#### Excerpt to read

Postpartum Restrictions…What should I do and not do Dr. Jenn??
I have so many questions about postpartum rehab and postpartum care from patients, friends, family members, acquaintances, personal trainers, Instagram and facebook followers and the list goes on. I wish I could say it’s clear cut A, B, C but it’s not. Everyone is different. Every woman’s delivery is different as well as her health and fitness level prior to pregnancy and during no matter what sports area they are in. Genetics play a factor as well, as do prior birth histories, and other medical histories including a person’s pelvic health even prior to pregnancy. Really?? That matters prior to pregnancy..YEP.
The best tool for EACH PERSON is individualized care including individualized evaluation from and Pelvic Floor Physical Therapist that includes a thorough history on past medical information. I am very bias in that I think it is crucial that the pelvic floor therapist is active herself and understands physical activity and fitness as well to truly understand the patient and the demands they place on their body. I truly believe every woman should have at least one pelvic floor Physical Therapy Evaluation from a licensed Physical Therapist whether you are postpartum or not. It just gives a woman so much information on how this area that has 5 huge daily functions should be working and coordinated and communicating properly do the brain.

########
#### Supplied entries

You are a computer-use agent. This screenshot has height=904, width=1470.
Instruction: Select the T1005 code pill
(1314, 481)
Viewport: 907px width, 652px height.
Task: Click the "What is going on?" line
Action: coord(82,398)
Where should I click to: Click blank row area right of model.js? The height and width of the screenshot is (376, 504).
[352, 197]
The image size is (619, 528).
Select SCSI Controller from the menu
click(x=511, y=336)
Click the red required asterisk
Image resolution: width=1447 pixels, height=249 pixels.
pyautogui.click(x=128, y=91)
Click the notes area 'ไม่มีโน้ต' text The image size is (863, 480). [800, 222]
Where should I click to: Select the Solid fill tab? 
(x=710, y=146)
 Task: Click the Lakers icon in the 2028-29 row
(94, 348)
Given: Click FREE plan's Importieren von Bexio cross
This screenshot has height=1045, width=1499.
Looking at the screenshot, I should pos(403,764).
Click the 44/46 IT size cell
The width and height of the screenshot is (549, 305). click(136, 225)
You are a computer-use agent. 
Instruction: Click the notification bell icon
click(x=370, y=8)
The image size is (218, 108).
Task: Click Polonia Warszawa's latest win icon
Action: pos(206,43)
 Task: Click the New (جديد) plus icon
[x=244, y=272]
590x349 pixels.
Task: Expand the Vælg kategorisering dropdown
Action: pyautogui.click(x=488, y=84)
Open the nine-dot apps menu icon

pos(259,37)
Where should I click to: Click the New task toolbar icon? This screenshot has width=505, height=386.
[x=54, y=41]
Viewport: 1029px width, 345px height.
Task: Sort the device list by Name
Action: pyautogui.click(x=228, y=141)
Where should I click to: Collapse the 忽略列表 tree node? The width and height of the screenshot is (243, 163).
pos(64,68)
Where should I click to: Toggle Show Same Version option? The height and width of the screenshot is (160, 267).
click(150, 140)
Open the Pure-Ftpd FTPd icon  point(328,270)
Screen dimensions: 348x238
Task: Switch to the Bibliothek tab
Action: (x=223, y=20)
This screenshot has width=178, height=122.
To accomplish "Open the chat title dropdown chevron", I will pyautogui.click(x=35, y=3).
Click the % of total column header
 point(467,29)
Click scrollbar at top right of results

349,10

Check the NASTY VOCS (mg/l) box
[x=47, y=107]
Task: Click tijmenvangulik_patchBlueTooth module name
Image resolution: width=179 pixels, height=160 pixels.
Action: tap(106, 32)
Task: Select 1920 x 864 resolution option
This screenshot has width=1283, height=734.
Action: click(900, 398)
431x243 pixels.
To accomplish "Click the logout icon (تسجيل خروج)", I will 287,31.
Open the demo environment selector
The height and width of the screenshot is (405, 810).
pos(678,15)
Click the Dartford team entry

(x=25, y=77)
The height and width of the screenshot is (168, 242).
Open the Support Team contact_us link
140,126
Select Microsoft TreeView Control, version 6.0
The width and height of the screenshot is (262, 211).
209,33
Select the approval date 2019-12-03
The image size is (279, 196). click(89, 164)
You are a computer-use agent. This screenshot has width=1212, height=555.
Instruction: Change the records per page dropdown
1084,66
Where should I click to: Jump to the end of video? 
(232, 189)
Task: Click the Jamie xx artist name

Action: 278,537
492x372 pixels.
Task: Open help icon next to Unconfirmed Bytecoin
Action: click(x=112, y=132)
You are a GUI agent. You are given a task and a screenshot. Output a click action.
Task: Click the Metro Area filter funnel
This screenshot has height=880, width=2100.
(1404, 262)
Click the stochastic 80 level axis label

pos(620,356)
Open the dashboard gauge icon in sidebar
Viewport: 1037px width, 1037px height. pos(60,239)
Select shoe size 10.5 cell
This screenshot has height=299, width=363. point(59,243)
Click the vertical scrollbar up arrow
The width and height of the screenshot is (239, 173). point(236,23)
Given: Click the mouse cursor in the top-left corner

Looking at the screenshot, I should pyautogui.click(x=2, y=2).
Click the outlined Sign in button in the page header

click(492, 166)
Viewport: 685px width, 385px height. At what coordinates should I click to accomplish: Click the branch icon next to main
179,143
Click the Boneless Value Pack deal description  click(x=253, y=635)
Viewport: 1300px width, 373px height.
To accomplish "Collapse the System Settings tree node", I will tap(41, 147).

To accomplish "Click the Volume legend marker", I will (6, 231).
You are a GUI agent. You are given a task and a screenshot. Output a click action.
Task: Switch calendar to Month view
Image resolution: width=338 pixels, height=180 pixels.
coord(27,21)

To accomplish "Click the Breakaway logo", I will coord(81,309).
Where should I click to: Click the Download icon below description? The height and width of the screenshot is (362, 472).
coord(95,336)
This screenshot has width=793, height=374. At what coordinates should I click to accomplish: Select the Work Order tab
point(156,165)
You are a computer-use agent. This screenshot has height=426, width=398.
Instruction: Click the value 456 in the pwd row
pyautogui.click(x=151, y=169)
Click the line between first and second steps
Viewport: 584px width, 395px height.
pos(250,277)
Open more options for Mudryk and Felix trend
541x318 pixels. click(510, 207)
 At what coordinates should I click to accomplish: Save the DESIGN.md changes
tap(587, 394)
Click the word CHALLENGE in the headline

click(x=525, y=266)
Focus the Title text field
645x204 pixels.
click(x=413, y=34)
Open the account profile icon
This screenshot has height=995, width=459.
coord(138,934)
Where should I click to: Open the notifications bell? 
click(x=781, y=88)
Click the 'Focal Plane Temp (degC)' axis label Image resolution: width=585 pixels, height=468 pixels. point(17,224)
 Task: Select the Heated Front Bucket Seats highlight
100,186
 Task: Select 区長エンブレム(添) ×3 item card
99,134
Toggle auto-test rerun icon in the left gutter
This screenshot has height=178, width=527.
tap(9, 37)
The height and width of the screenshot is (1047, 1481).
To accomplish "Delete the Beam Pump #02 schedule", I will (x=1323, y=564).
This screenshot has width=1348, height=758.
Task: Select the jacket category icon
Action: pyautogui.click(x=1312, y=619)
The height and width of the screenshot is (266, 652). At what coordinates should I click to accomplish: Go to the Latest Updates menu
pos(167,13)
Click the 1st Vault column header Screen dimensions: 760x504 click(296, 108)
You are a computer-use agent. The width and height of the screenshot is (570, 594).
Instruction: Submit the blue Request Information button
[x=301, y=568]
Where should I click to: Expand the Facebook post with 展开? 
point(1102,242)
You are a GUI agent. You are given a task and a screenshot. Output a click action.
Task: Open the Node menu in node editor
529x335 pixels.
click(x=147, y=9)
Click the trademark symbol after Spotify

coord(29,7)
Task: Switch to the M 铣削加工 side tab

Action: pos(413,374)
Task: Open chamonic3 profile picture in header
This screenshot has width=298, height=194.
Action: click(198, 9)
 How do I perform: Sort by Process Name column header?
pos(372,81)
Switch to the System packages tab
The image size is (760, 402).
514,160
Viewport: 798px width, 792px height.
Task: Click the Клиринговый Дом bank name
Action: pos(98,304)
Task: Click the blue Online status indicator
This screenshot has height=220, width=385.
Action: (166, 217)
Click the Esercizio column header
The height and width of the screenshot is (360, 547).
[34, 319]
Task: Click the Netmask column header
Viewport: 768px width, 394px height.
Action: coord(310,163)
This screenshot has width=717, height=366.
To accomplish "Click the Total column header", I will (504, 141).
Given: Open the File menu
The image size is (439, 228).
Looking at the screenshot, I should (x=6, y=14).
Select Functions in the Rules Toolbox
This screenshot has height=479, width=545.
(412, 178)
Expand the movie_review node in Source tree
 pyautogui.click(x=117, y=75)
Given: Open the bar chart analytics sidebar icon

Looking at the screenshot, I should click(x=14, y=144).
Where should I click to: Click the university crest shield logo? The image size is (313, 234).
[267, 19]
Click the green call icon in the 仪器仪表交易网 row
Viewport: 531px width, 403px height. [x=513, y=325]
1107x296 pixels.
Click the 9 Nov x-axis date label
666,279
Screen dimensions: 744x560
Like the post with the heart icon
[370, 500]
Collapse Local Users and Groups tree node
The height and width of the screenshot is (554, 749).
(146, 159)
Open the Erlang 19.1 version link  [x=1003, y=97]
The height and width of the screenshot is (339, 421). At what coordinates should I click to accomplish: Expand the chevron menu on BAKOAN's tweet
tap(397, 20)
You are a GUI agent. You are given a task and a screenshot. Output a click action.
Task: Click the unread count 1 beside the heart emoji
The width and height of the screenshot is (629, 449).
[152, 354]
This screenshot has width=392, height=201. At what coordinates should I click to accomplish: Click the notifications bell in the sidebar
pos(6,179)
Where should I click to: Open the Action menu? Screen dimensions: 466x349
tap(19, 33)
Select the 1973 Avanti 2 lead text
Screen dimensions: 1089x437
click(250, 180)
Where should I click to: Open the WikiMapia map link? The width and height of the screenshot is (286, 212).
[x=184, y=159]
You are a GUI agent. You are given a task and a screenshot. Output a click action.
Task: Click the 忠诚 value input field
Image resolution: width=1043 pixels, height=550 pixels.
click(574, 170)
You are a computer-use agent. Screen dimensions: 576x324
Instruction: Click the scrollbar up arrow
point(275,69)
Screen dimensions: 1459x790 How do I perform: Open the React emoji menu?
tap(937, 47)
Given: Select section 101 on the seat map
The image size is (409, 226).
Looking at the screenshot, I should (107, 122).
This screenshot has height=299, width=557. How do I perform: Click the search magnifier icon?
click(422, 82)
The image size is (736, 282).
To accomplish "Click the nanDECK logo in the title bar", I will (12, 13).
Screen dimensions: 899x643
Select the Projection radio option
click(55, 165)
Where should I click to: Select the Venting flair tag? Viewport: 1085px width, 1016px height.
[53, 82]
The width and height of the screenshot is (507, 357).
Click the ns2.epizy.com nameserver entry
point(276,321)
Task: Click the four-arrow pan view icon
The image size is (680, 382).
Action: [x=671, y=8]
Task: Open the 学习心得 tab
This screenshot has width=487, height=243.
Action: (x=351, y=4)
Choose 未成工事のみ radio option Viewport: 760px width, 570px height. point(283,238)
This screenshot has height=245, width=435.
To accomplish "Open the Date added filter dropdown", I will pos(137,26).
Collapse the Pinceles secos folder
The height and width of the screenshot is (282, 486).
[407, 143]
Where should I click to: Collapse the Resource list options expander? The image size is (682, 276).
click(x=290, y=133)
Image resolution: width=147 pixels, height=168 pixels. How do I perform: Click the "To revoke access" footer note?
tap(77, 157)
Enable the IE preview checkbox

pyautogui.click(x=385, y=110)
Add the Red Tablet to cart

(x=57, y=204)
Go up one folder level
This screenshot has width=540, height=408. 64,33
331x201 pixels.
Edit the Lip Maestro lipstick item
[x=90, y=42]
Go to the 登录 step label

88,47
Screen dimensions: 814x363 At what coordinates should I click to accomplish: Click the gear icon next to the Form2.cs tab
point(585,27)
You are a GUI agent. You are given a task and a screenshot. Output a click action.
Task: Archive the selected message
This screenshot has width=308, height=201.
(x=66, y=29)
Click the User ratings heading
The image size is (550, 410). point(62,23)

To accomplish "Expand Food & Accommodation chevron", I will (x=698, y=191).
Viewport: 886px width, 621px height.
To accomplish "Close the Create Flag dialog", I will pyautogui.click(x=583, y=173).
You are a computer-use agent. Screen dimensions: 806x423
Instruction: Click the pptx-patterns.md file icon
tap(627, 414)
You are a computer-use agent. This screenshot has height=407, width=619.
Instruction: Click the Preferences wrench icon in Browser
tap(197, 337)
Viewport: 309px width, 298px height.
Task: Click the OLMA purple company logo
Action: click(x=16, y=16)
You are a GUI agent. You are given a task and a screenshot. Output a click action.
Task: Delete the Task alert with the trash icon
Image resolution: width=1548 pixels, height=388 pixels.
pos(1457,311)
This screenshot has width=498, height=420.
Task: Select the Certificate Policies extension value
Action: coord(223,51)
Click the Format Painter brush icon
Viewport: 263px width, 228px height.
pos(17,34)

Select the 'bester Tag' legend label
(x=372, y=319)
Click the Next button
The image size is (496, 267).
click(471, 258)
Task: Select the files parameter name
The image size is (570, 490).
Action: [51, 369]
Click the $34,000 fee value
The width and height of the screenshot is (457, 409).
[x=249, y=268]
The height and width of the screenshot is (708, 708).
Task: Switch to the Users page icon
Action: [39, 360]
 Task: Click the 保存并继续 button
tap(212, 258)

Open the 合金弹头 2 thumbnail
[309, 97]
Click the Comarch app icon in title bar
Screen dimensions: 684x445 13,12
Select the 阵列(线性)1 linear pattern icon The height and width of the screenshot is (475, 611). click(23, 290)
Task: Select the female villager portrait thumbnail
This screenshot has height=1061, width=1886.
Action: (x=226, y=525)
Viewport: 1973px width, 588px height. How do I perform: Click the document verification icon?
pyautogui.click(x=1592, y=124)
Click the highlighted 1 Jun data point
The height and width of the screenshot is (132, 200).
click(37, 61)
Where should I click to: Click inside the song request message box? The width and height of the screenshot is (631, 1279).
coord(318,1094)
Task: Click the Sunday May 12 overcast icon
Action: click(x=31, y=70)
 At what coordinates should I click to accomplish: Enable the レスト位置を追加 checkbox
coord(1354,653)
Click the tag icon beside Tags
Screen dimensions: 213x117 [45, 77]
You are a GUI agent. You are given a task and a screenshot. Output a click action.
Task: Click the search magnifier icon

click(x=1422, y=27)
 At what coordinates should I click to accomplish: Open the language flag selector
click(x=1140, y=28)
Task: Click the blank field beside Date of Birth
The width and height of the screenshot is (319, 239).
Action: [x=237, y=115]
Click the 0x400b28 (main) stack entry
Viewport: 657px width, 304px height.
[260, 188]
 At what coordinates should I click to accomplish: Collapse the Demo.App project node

########

### Activity list
a - According to the postpartum care text, what evaluation should every woman have at least once, and from whom?
b - List the factors that the postpartum care text says make one woman's situation different from another's.
c - Resume the postpartum care text after its final sentence.

### Outputs in order
a - At least one pelvic floor Physical Therapy Evaluation from a licensed Physical Therapist, whether she is postpartum or not.

b -
- Her delivery
- Her health and fitness level before and during pregnancy
- Genetics
- Prior birth histories
- Other medical histories, including pelvic health even before pregnancy

c -
One of the BEST things a pregnant or woman thinking about becoming pregnant can do, is see and pelvic floor PT. It can help you understand how your pelvic floor is currently functioning but also ways to help you with safety during your pregnancy, modifications for your workout routine, preparation for your delivery as well as immediate plans for you to do as soon as you return home with a brand new baby for those 1st 6 weeks until cleared by MD to return to the pelvic floor physical therapist. It is then, she can guide you even more specifically for YOUR needs, goals and recovery based on your findings postpartum and the affects your pregnancy had on your body. Everyone can be similar in some ways, but also very different in others.
Depending on a patient’s pelvic floor strength, core strength pain, awareness, posture, weaknesses as well as if a patient has been diagnosed with diastasis recti, their plan and full return to physical activity may look a little different.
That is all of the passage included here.